LP So, President Obama...
SC Every setup needs a fall-guy.
LP And what is the setup?
SC The theory-folks think the United States can go back to before the Civil War. The people running the deal are probably less delusional. They’d like to get back to Coolidge. Low taxes, big internationalized business; little concern for the citizen.
LP So Obama will only do one term; by the way this interview is being conducted in the Summer of 2011...
SC He’s actually got a fair chance at re-election. He’s a sitting President who makes few gaffs. After plugging bin Laden he takes over the Security Mantle and will fill the bank... The campaign till will overflow. Trouble is his tool-box is empty. Opinion polls will go up and down, but he’s likely to run against an idiot, and with a lot of money to do so. I don't know that he was ever the person who could push the status quo very far... But, yeah, I’m with you emotionally, government is by necessity; not by demand.
LP We agree on that... -- Are you sure you're not a liberal?
SC I watch documentaries over and over on the Military Channel -- About the butchery and rape of China and Europe during the 1930s and 40s. Then watching the pummeling of Germany by the 8th, and 9th Air Force, or of Japan by the 20th Air Force takes on near-religious overtones. Delenda est mal. ... That and I don't care much for bears. Our zoos are already filled with them.
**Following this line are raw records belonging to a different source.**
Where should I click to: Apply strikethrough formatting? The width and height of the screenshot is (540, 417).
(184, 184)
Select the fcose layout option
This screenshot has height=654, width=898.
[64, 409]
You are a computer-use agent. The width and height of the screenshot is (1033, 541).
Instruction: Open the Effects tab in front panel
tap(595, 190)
New Jersey survived for over 50 years without any. They can be turned into trophies. -- Besides I naively wonder if some of our problems are not due to the loss of aristocrats raised to be virtuous and stoic leaders, and like the philosophers lament about their having been replaced by hungry souls, of average mores, braying for money.
LP An economically-progressive reactionary. Thank you my friend.